[Fragmento del documento]

EJERCICIO 6: CÓMO QUIERES SER RECORDADO

Ahora que has purificado las muertes de estas vidas anteriores, puedes trazar un rumbo distinto y mejor para la siguiente etapa de tu vida en esta tierra.

Imagina que has disfrutado de una vida larga y provechosa, y que ahora te hallas en tu lecho de muerte. Escribe tu propio panegírico, contando con todo lujo de detalles cómo viviste, cómo amaste, qué aventuras experimentaste, a quién ayudaste y cómo te gustaría ser recordado. ¿Qué aprendiste? ¿Qué superaste? ¿Qué fue lo más importante en tu vida?

Cuando acabes de escribir este panegírico, puede que quieras leérselo a tus seres queridos, ya que se trata de una hoja de ruta de la vida que estás abocado a vivir, pero que quizá no estés viviendo en la actualidad. Piensa en si realmente estás siguiendo el camino que lleva a esa vida que has descrito; si no, pregúntate qué es lo que debes cambiar.

LA VOLUNTAD DIVINA

Después de haber exorcizado las muertes que vivían dentro de nosotros, comprendemos que tenemos el poder para cambiar cualquier aspecto de nuestras vidas. Ningún riesgo es demasiado grande, ninguna misión es peligrosa en exceso. Cuando ya no estamos impulsados por el miedo, comprendemos que cada momento es perfecto a su manera. Ya no tememos aquello que no podemos controlar, y aprendemos a respetar la sabiduría del Espíritu en lugar de imponer nuestra voluntad. Éste es el camino del poder genuino.

[/Fragmento del documento]
[Registros listados]

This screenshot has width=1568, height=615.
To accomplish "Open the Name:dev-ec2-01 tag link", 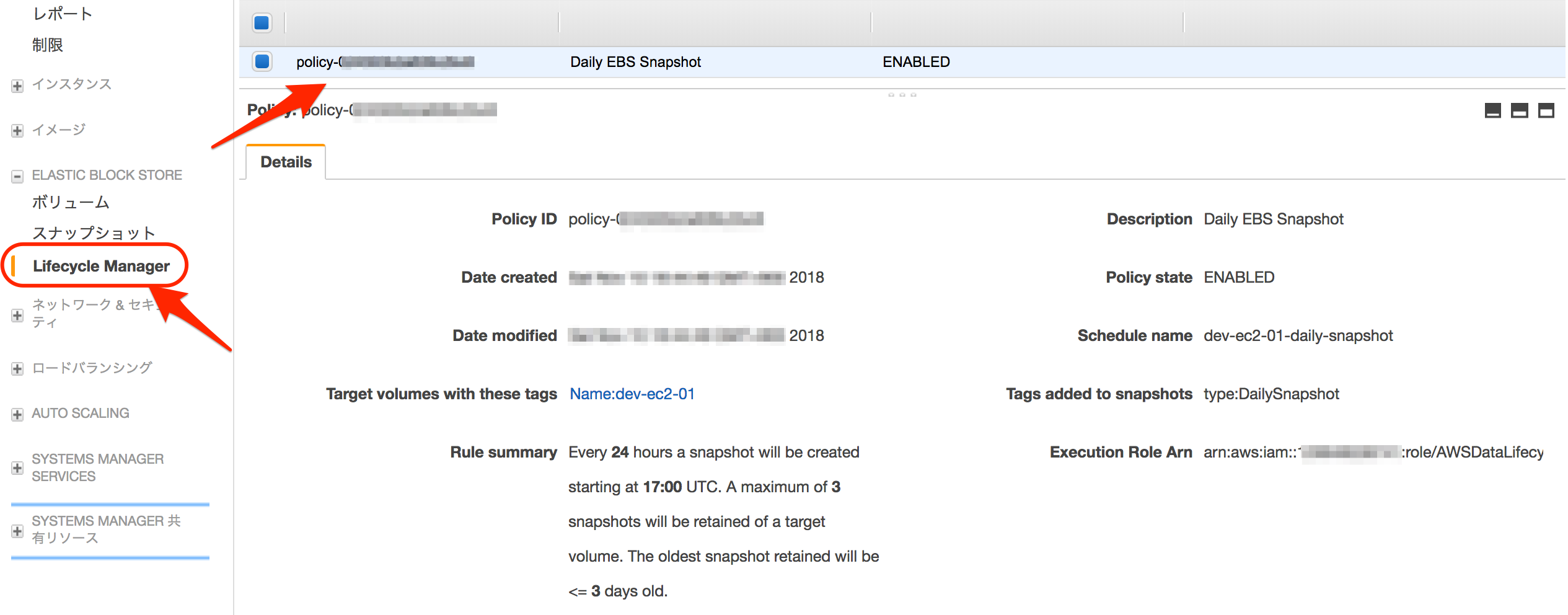I will 631,393.
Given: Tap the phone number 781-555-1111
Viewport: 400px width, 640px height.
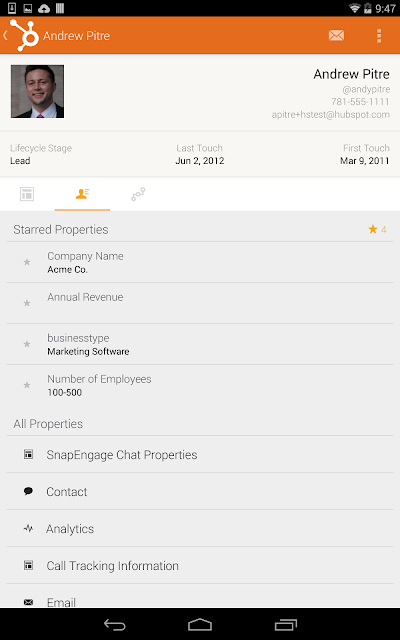Looking at the screenshot, I should click(x=360, y=102).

[/Registros listados]

## Requisitos de la tarea
Extrae el fragmento del documento completo, palabra por palabra y sin ninguna modificación.

## Problema resuelto
EJERCICIO 6: CÓMO QUIERES SER RECORDADO

Ahora que has purificado las muertes de estas vidas anteriores, puedes trazar un rumbo distinto y mejor para la siguiente etapa de tu vida en esta tierra.

Imagina que has disfrutado de una vida larga y provechosa, y que ahora te hallas en tu lecho de muerte. Escribe tu propio panegírico, contando con todo lujo de detalles cómo viviste, cómo amaste, qué aventuras experimentaste, a quién ayudaste y cómo te gustaría ser recordado. ¿Qué aprendiste? ¿Qué superaste? ¿Qué fue lo más importante en tu vida?

Cuando acabes de escribir este panegírico, puede que quieras leérselo a tus seres queridos, ya que se trata de una hoja de ruta de la vida que estás abocado a vivir, pero que quizá no estés viviendo en la actualidad. Piensa en si realmente estás siguiendo el camino que lleva a esa vida que has descrito; si no, pregúntate qué es lo que debes cambiar.

LA VOLUNTAD DIVINA

Después de haber exorcizado las muertes que vivían dentro de nosotros, comprendemos que tenemos el poder para cambiar cualquier aspecto de nuestras vidas. Ningún riesgo es demasiado grande, ninguna misión es peligrosa en exceso. Cuando ya no estamos impulsados por el miedo, comprendemos que cada momento es perfecto a su manera. Ya no tememos aquello que no podemos controlar, y aprendemos a respetar la sabiduría del Espíritu en lugar de imponer nuestra voluntad. Éste es el camino del poder genuino.